◆ **EXCERPT TO READ**:
· · · · · · ·
Percent of facilities with non-medical restrictive eligibility criteria
Eligibility criteria of a non-medical nature, mandated by the service facility or organization, which limit access to reproductive health (RH) services for specific categories of individuals (e.g. youth, particularly unmarried females; commercial sex workers; individuals from a certain tribe or ethnic group; etc.)
This indicator is calculated as:
(# of facilities with non-medical restrictive eligibility criteria/ Total # of medical facilities) x100
Eligibility criteria for services offered by the program
Program documents outlining policies and regulations; interviews with staff
This indicator identifies the existence of barriers to services in the form of unnecessary formal program policies, regulations, and procedures; such restrictions, mandated at the policy/program level, exceed those justified on medical grounds. Typical restrictive criteria for different RH services include the following:
- Age, parity, marital status, and/or spousal consent;
- Requirements for blood tests or pelvic examinations prior to the distribution of oral contraceptives;
- Requirements for multiple visits to receive certain contraceptive methods (e.g., IUDs);
- Requirements of direct physician involvement in the provision of services; and
- A required waiting period of several days between counseling for voluntary surgical contraception and the actual procedure.
Sexually Transmitted Infections (STIs):
- Age, marital status, spousal consent;
- Partner notification; and
- Waiting period for HIV test results.
· · · · · · ·
◆ **RECORDS SUPPLIED**:

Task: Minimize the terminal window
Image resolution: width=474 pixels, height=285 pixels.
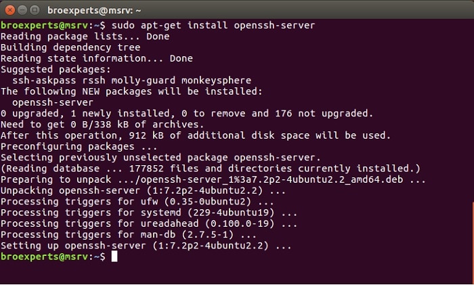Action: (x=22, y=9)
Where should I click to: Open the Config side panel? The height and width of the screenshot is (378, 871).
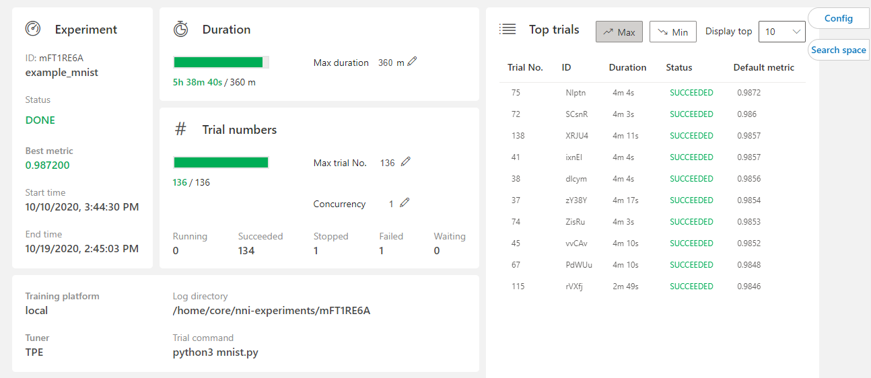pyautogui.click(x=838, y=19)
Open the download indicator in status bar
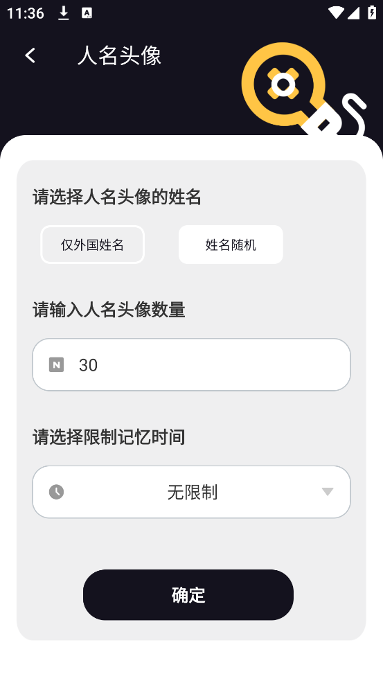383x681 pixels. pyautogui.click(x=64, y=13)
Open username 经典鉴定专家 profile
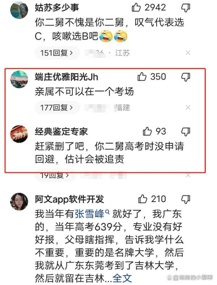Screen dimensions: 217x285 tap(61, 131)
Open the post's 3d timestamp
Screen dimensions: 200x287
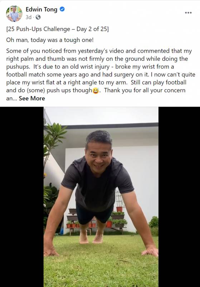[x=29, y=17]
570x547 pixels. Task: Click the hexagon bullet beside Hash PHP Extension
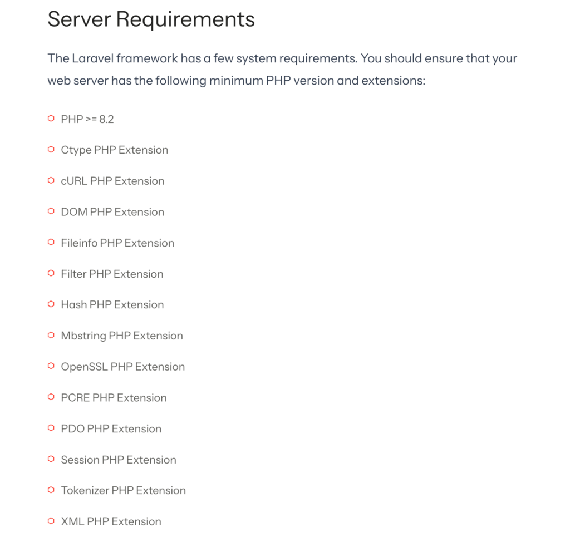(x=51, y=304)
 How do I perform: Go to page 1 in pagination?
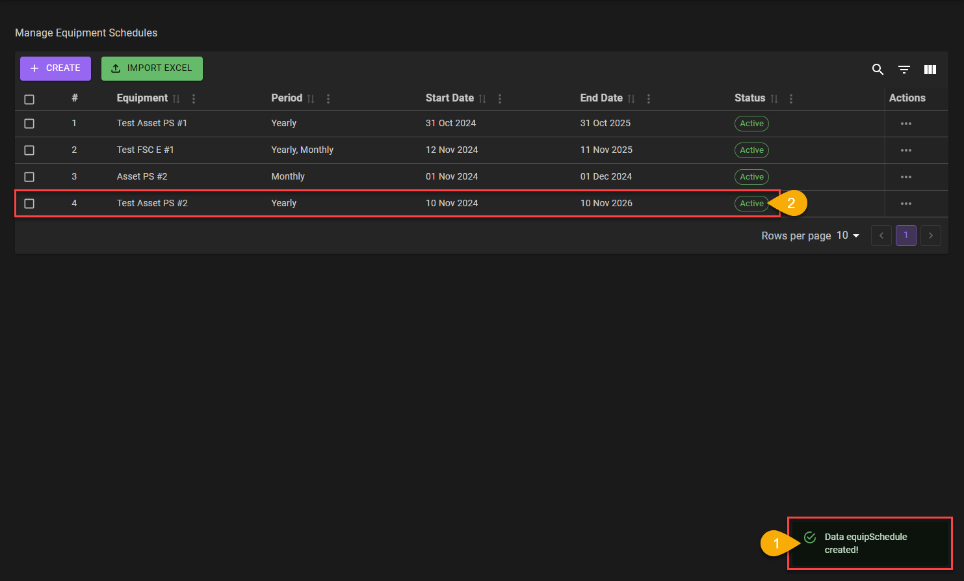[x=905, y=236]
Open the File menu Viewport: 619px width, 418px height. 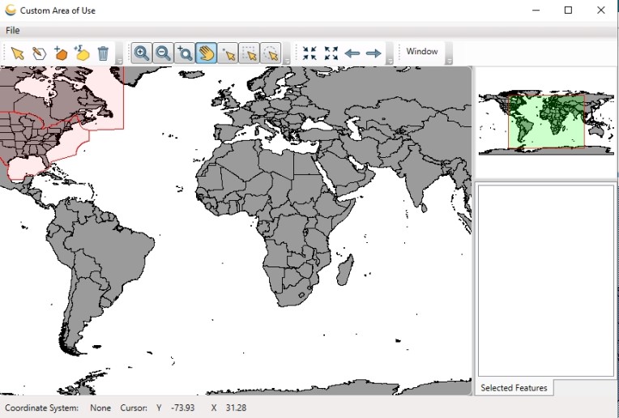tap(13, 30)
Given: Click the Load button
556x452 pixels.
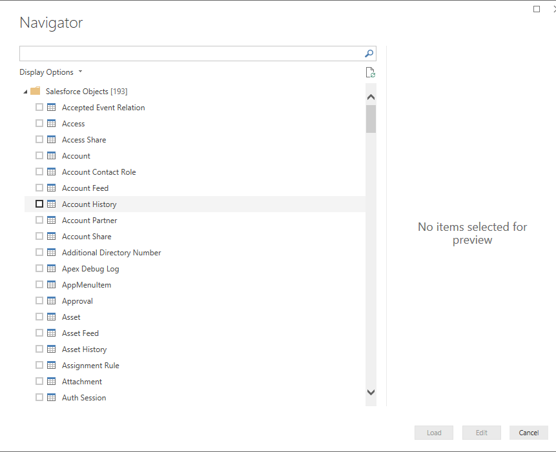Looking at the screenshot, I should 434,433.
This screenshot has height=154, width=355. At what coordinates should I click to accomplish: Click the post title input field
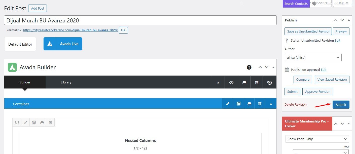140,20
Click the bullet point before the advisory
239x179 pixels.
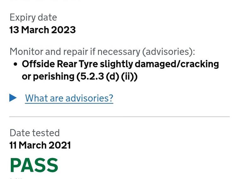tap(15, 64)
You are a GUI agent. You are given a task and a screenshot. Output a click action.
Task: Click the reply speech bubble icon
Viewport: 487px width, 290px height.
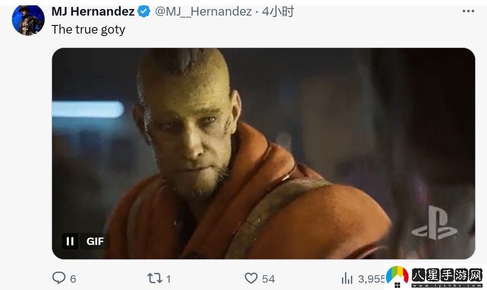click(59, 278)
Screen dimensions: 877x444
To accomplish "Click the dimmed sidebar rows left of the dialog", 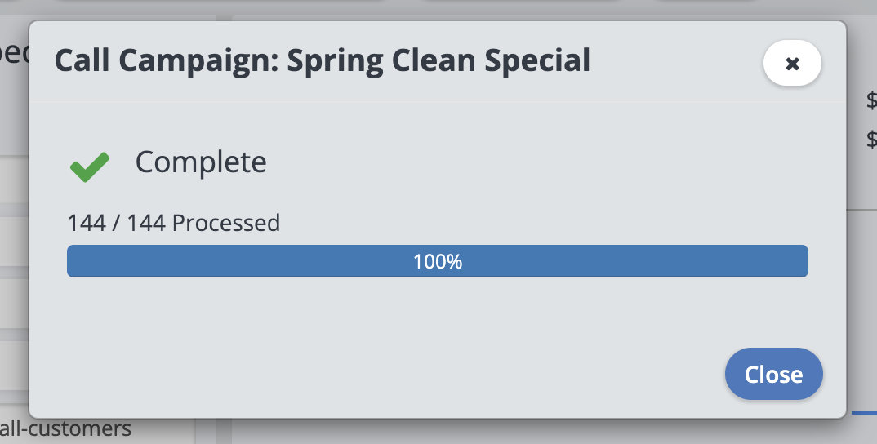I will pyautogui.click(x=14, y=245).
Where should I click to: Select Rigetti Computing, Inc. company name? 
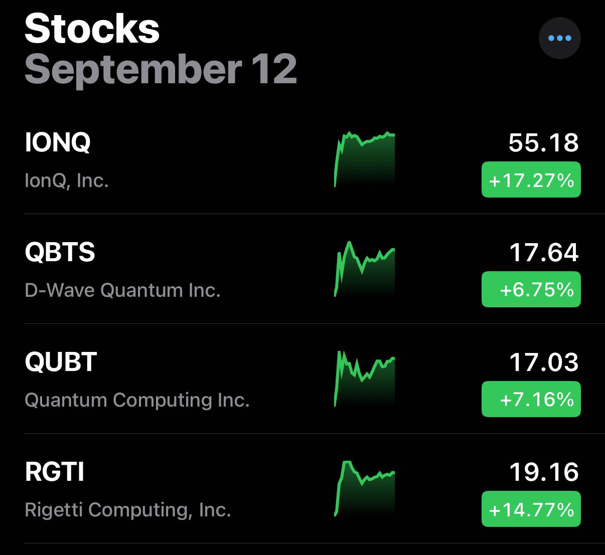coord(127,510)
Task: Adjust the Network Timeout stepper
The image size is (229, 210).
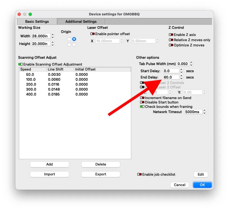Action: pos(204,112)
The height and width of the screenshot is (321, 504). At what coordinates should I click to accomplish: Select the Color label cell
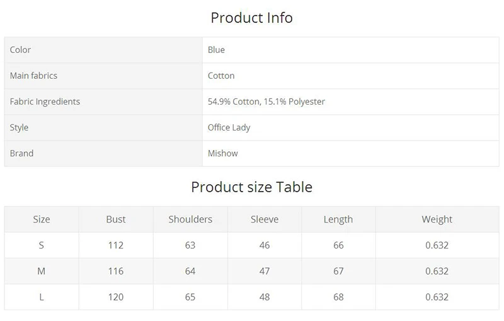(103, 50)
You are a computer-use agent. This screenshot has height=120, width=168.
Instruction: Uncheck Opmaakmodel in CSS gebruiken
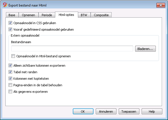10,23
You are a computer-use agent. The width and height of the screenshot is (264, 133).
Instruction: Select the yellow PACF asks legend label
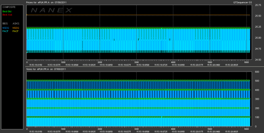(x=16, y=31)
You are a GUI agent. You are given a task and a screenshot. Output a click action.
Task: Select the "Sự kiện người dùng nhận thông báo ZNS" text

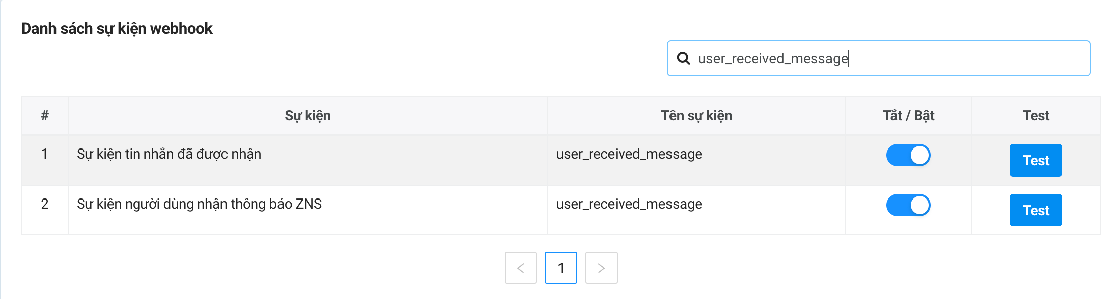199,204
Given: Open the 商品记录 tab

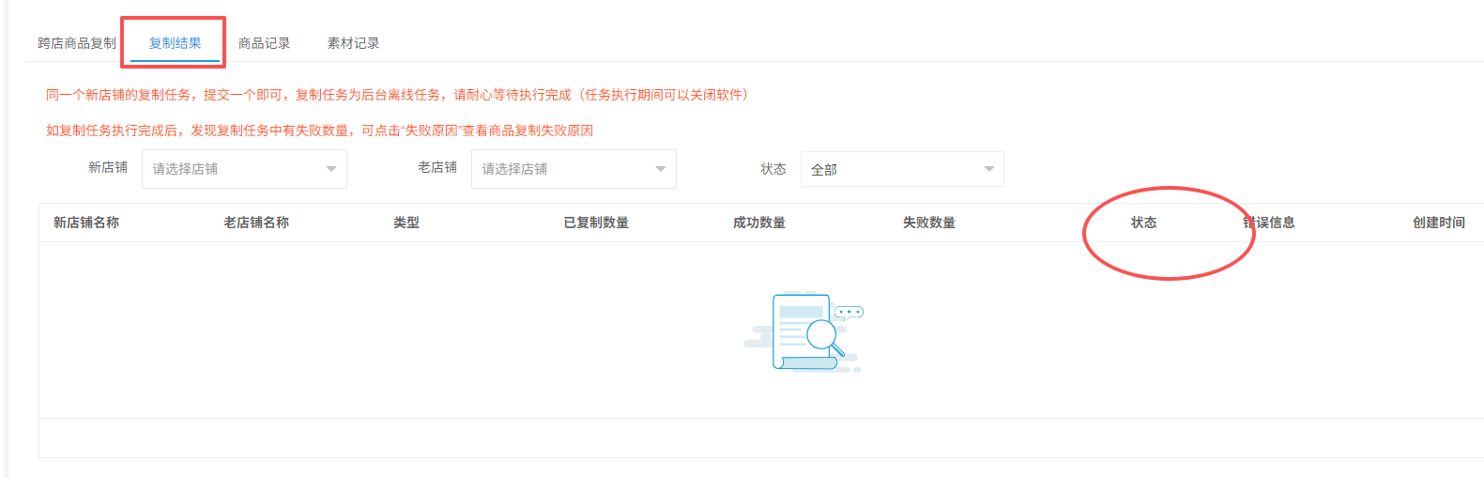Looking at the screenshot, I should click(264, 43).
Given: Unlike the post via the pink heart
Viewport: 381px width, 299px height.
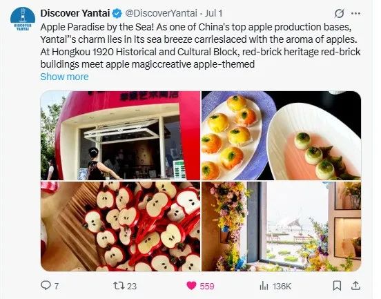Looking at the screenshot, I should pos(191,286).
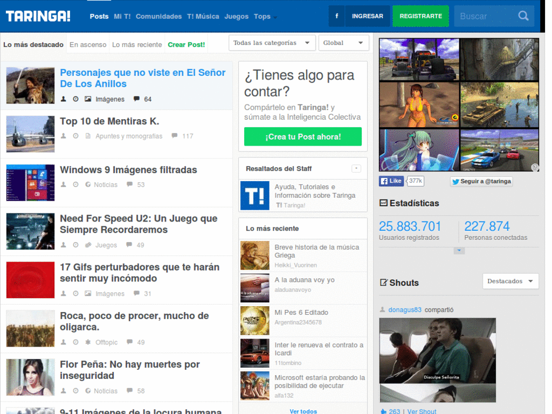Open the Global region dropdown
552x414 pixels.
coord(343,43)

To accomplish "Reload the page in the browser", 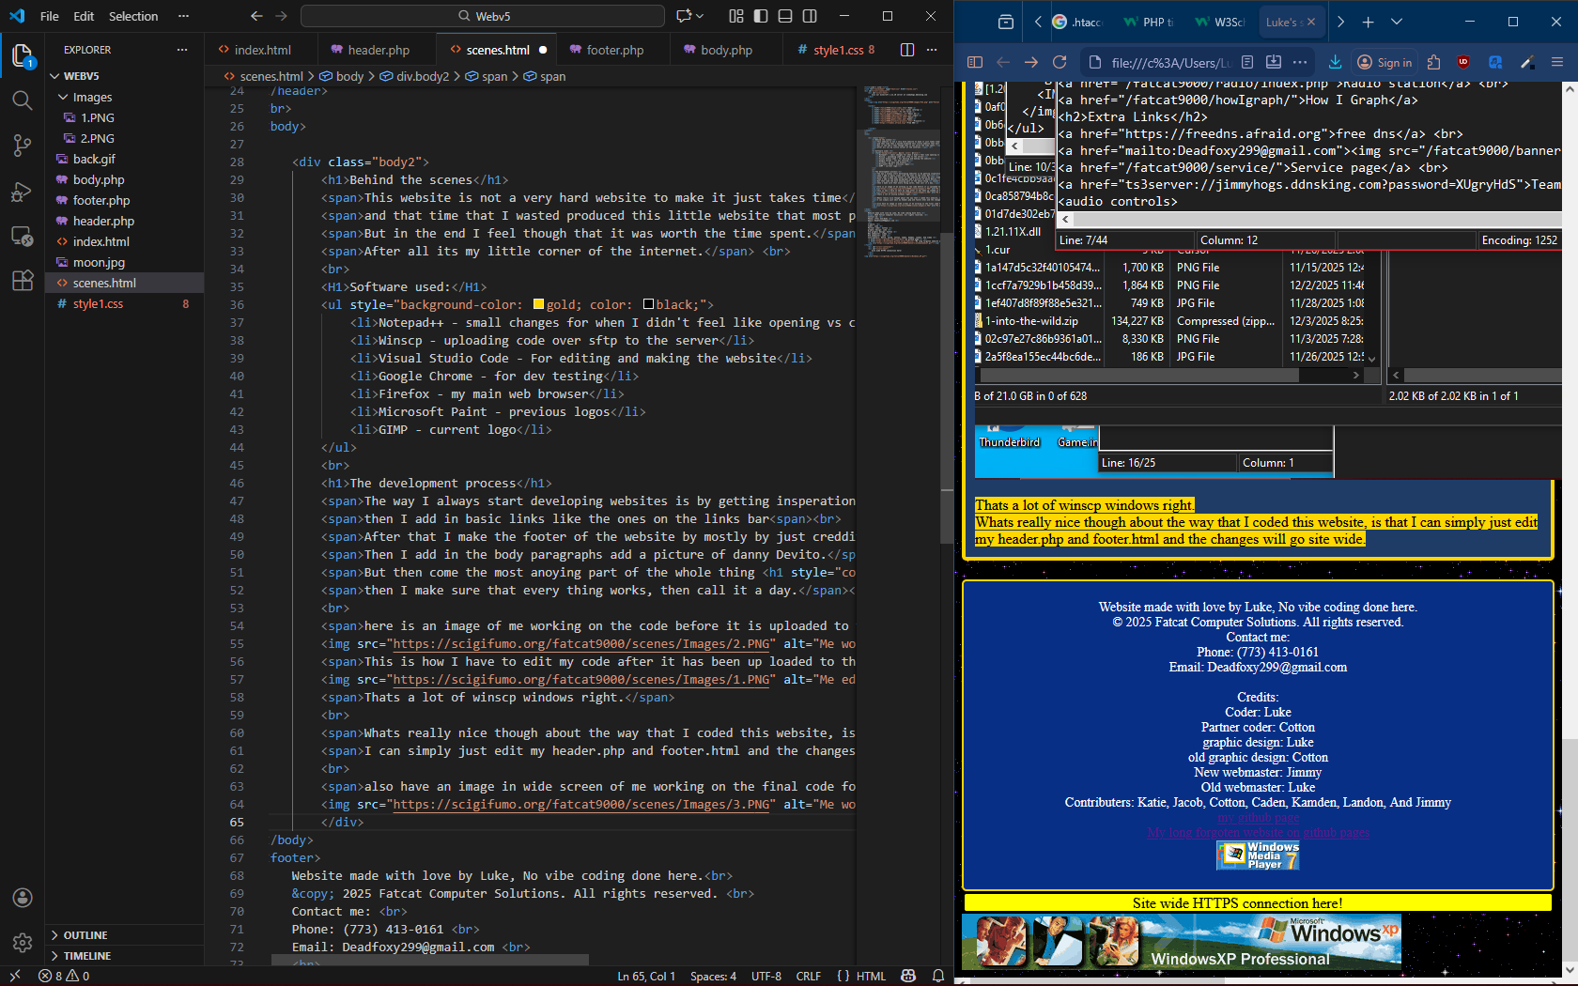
· · · · · · ·
◆ **WHAT IS EXPECTED**:
Name every category of individuals that the indicator description on non-medical restrictive eligibility criteria gives as an example of people whose access to reproductive health services can be limited.

◆ **ANSWER BELOW**:
- Youth, particularly unmarried females
- Commercial sex workers
- Individuals from a certain tribe or ethnic group